### Material for the task
──────

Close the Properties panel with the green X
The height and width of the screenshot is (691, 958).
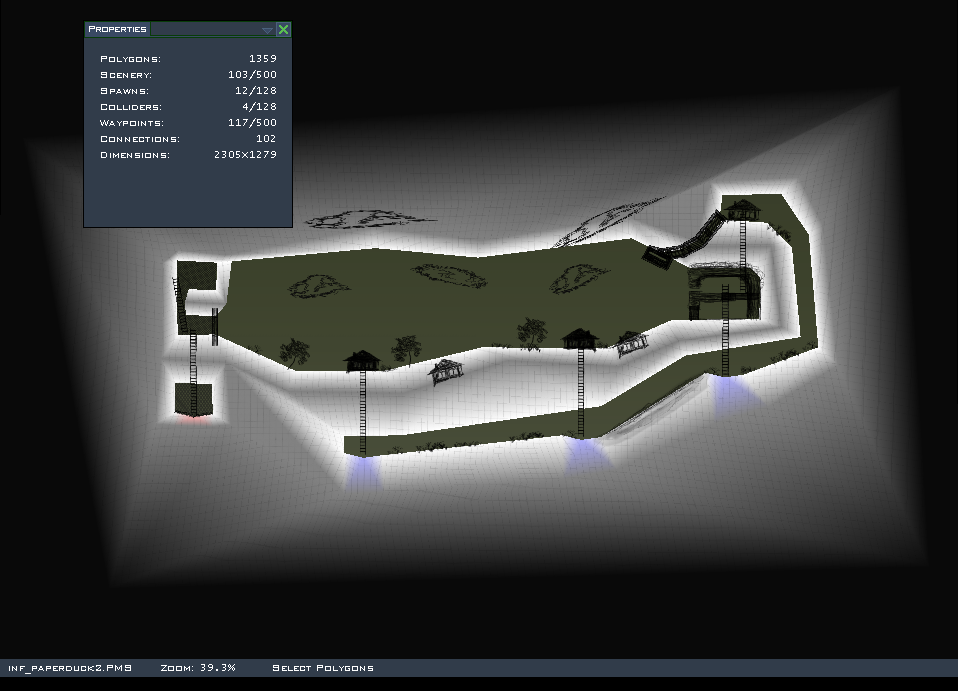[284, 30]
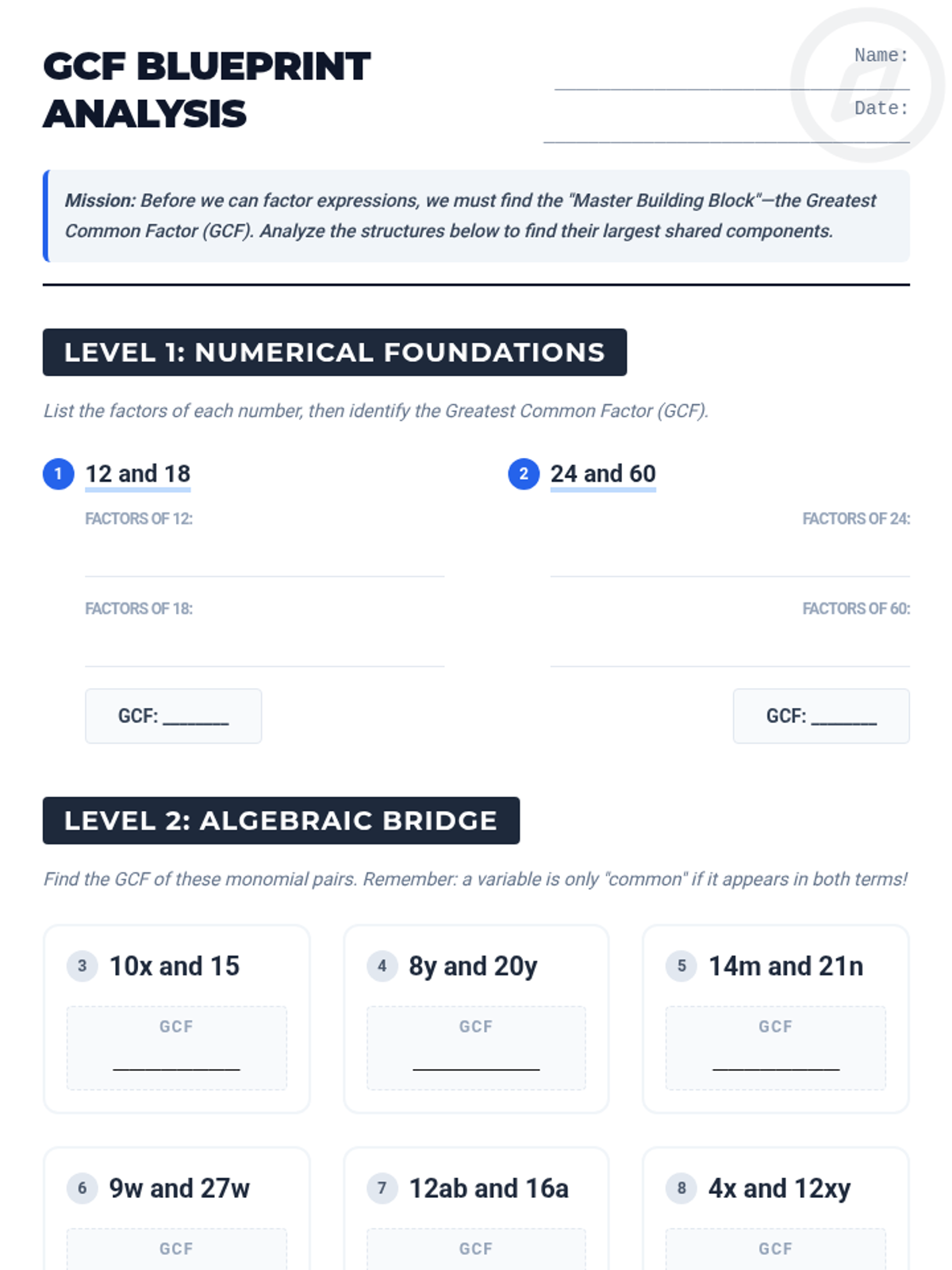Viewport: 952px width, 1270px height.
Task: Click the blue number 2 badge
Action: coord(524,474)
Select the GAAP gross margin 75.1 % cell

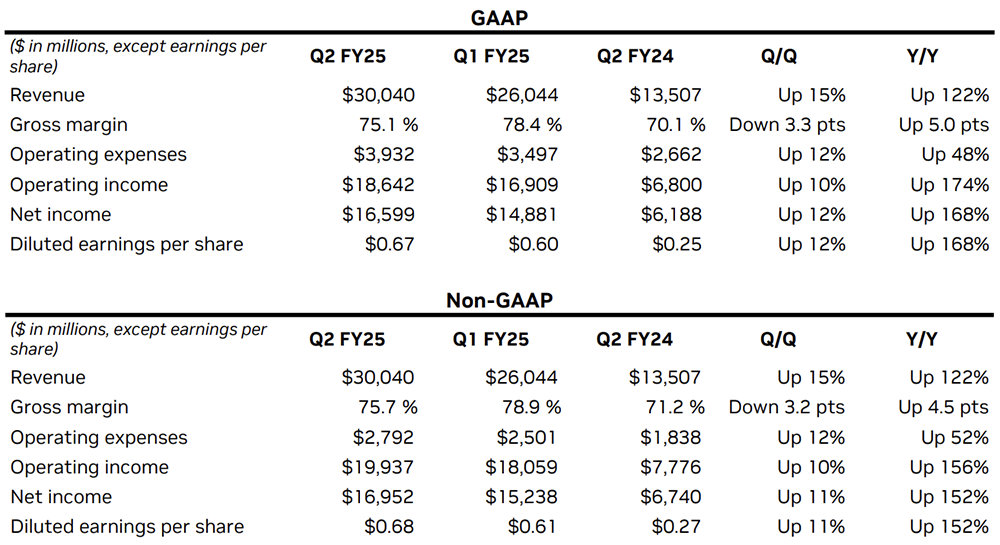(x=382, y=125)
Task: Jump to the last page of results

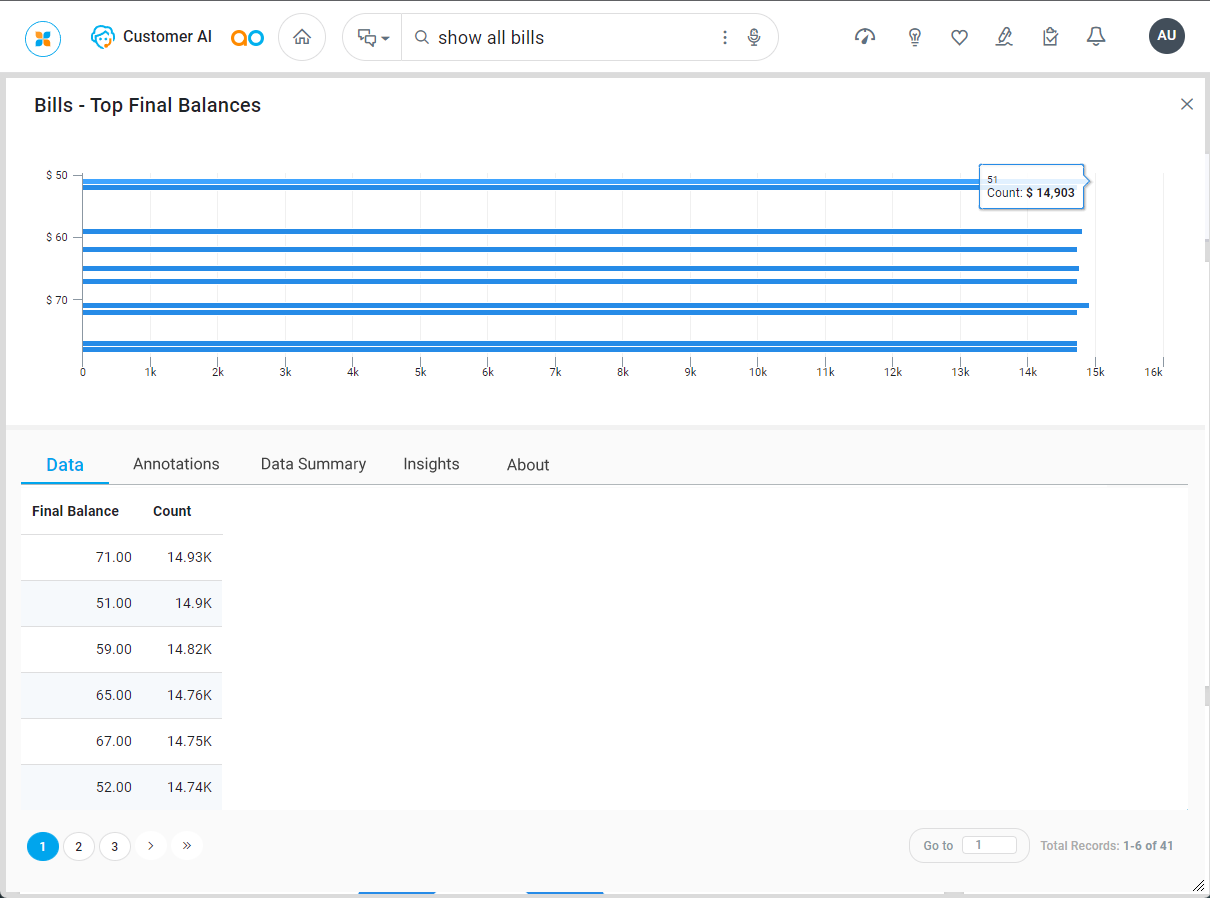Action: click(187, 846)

──────

Lines starting at the one with "The height and" and ending at the last line of the entries above must be restated word for word, with pictures omitted.

### Your response
The height and width of the screenshot is (691, 958).
[284, 30]
Viewport: 952px width, 1270px height.
Task: Click the blue number 2 badge
Action: coord(524,474)
Select the GAAP gross margin 75.1 % cell

(x=382, y=125)
Task: Jump to the last page of results

Action: click(187, 846)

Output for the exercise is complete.